Hi,
It seems that something changed between Spark 1.6.2 and 2.0.0 that I wasn't
expecting.
If I have a DataFrame with records sorted within each partition, and I write it
to parquet and read back from the parquet, previously the records would be
iterated through in the same order they were written (assuming no shuffle has
taken place). But this doesn't seem to be the case anymore.
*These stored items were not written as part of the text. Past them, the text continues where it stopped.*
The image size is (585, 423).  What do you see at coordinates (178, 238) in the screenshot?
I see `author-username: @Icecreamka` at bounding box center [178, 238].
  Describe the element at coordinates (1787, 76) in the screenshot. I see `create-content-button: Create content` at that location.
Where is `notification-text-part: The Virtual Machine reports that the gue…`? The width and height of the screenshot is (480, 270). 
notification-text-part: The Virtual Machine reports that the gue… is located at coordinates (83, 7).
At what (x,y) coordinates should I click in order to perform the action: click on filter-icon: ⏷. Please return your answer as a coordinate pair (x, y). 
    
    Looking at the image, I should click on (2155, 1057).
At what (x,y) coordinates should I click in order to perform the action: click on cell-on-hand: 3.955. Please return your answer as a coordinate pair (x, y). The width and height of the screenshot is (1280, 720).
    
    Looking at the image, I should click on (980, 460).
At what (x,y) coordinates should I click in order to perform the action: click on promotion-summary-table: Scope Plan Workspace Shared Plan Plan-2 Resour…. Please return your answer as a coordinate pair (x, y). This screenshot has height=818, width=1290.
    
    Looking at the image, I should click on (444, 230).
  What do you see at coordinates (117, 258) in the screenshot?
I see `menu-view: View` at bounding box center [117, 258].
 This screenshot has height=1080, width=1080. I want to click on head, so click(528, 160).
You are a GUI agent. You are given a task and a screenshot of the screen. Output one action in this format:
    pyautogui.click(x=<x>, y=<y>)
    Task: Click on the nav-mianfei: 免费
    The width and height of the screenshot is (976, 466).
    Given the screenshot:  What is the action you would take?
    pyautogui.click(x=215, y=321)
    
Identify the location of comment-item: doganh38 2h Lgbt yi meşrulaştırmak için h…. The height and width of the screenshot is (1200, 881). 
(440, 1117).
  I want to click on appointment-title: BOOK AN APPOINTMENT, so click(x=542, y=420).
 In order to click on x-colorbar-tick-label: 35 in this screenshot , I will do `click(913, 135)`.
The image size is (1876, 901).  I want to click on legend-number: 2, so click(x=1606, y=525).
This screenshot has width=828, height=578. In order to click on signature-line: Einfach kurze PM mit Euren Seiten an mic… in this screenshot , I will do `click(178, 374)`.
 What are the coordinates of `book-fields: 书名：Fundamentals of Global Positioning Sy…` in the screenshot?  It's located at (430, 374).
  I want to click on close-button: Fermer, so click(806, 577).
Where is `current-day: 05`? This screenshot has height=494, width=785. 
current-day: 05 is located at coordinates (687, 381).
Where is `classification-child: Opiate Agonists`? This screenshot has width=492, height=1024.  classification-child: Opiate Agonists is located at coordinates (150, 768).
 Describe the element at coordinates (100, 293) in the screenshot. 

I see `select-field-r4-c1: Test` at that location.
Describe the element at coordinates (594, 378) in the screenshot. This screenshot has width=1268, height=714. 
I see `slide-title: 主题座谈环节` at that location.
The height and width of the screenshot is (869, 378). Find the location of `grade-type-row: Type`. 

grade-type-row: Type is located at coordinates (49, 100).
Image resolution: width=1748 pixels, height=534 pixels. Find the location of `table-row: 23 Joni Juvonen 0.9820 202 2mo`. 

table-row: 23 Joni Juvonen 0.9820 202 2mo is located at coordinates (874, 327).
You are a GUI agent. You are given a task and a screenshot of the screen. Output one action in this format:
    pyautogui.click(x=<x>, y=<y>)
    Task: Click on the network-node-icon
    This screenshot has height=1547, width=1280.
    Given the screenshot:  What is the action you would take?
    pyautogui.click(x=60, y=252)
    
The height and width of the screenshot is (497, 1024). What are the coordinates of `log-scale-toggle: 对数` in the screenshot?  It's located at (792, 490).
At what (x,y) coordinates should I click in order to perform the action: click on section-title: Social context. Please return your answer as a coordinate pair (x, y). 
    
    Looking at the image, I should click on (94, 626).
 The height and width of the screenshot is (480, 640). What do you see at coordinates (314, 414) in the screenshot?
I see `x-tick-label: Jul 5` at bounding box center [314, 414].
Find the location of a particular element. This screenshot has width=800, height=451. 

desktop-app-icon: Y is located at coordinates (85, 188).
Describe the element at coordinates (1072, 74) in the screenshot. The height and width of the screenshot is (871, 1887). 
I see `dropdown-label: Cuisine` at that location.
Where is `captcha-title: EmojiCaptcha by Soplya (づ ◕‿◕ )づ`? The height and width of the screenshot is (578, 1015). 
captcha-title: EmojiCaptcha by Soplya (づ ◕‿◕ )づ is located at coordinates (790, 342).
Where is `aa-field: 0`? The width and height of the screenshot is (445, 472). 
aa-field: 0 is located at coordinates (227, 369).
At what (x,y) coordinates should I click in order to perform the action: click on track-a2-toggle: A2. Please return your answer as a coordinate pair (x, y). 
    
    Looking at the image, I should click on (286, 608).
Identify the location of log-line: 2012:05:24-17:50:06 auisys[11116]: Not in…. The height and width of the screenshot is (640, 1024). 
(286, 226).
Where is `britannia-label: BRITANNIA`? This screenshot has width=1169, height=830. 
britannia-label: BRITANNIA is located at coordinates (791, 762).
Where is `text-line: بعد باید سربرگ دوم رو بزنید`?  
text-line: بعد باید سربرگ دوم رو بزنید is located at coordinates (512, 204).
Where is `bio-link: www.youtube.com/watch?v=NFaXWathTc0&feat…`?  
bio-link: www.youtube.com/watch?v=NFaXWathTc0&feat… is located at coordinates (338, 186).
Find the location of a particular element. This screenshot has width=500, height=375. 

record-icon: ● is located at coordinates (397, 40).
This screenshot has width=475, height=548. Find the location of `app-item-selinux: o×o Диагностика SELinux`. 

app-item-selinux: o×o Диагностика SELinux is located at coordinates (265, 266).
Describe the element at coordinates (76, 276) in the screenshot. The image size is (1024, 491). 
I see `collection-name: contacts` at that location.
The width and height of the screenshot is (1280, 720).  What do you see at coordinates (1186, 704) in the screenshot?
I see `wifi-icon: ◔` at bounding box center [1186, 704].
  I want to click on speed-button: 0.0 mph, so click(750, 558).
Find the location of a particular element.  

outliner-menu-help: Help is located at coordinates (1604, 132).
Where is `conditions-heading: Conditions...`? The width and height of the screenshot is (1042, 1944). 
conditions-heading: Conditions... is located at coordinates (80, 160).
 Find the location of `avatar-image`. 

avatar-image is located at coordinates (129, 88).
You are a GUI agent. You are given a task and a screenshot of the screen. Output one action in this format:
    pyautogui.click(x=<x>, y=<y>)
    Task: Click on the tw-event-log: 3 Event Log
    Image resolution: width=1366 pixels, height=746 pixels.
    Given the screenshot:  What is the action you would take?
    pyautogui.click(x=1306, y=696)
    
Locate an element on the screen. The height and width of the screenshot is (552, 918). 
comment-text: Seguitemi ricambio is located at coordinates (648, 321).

Below is the code
to reproduce in a spark-shell.
Was this change expected?
Thanks,
Jason.
import org.apache.spark.sql._
def isSorted[T](self: DataFrame, mapping: Row => T)(implicit ordering:
Ordering[T]) = {
import self.sqlContext.implicits._
import ordering._
self
.mapPartitions(rows => {
val isSorted = rows
.map(mapping)
.sliding(2) // all adjacent pairs
.forall {
case x :: y :: Nil => x <= y
case x :: Nil => true
case Nil => true
}
Iterator(isSorted)
})
.reduce(_ && _)
}
// in Spark 2.0.0
spark.range(100000).toDF("id").registerTempTable("input")
spark.sql("SELECT id FROM input DISTRIBUTE BY id SORT BY
id").write.mode("overwrite").parquet("input.parquet")
isSorted(spark.read.parquet("input.parquet"), _.getAs[Long]("id"))
// FALSE
// in Spark 1.6.2
sqlContext.range(100000).toDF("id").registerTempTable("input")
sqlContext.sql("SELECT id FROM input DISTRIBUTE BY id SORT BY
id").write.mode("overwrite").parquet("input.parquet")
isSorted(sqlContext.read.parquet("input.parquet"), _.getAs[Long]("id"))
// TRUE